​The essentials: 10 cafes where life is good

There are the well-kept secrets, the obligatory stops and those that are worth the detour. There are above all essentials of all kinds that are good to share. For the pleasure of your palates, The duty therefore imagined an appointment in the form of a gourmet notebook, one theme at a time. This time, we are talking about coffee destinations. Neither restaurants nor refreshments, barely a sandwich bar, the cafés we have set our sights on combine tasty nectars, a few pastries and a warm atmosphere in which to sit down, read and chat. In the lot, here are ten that have a little je-ne-sais-quoi!


Pikolo Espresso bar

Installed in the heart of the McGill ghetto for 11 years, the Pikolo was a small oasis, a refuge for students, visiting professionals and local residents who knew its secrets… starting with its coffee! And if in the past it has been credited with uncovering third wave cafés in Montreal, it must be recognized that even today, despite the swarming of addresses in the metropolis, the haunt of Marie-Ève ​​Laroche and her team remains a must in this regard. We are also delighted to know that its upcoming move to 1635, rue Clark, in the Quartier des spectacles, will allow a new clientele to discover it and dine there!

3418-B Park Avenue

Noble Coffee

It was in this little Mile End café that the author of these lines ordered her first golden milk coffee a few years ago.

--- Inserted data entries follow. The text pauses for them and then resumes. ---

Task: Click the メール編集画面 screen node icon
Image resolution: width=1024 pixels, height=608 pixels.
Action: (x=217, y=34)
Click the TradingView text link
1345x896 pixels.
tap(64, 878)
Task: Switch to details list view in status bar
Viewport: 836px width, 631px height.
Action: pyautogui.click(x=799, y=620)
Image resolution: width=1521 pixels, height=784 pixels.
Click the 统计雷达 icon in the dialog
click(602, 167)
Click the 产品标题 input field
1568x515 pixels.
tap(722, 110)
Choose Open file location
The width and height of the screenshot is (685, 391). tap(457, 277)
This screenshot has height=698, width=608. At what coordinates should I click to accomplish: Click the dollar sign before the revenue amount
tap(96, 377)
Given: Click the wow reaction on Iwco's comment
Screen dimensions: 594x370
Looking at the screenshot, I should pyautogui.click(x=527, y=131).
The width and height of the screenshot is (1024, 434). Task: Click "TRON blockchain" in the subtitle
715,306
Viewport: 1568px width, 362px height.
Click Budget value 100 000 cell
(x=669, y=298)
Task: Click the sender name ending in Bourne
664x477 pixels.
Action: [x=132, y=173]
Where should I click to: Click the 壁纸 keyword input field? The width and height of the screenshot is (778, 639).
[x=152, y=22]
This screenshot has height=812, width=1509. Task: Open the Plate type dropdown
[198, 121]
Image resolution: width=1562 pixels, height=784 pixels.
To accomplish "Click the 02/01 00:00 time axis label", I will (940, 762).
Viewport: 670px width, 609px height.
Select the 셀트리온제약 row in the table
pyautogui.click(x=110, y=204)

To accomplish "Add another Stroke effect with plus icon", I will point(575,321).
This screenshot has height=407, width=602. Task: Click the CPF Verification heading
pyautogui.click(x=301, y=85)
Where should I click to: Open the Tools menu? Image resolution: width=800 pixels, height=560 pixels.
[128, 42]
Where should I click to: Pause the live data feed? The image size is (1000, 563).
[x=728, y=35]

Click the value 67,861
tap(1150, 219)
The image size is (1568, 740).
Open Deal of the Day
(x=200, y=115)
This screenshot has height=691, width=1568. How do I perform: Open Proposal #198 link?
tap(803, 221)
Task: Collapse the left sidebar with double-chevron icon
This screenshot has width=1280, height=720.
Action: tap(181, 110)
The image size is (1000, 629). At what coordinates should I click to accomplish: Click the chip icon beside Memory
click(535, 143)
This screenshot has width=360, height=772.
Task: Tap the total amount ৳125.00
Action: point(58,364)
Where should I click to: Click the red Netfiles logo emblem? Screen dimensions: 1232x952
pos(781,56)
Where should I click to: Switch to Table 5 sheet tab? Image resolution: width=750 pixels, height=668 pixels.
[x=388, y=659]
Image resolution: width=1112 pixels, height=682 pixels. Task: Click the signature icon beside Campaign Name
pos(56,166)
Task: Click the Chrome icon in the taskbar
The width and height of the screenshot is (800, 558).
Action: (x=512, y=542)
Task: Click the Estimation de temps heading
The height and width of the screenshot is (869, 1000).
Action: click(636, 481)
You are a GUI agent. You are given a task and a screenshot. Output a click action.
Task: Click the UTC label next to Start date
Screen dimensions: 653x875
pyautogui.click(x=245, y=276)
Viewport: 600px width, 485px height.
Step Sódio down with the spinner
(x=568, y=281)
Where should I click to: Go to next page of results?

We already detected this desire to deviate from the classics. Since then, people go there as much for a cappuccino as for a cold brewed coffee float or a cone of soft ice cream with the flavors of the moment. Each time, the service is impeccable, the products are good, the atmosphere is sweet and joyful. A year ago, a second branch was added in Mile-Ex: same brightness, same quality and more space to take a pleasantly long break.

430 Laurier Avenue East

7060 Alexandra Street


We cannot ignore this Montreal institution which, like a few others, introduced us to the espresso worthy of the name. The original, on Saint-Viateur, is almost like the first day, when Rocco Furfaro created, in 1970, a place to gather the neighborhood around soccer games and real Italian coffee. The warm buzz that emerges from each of its addresses, their colorful fauna, the timelessness of their spaces and the constant quality of the tasty drink – just strong enough – make it a familiar place from the first time you set foot there. .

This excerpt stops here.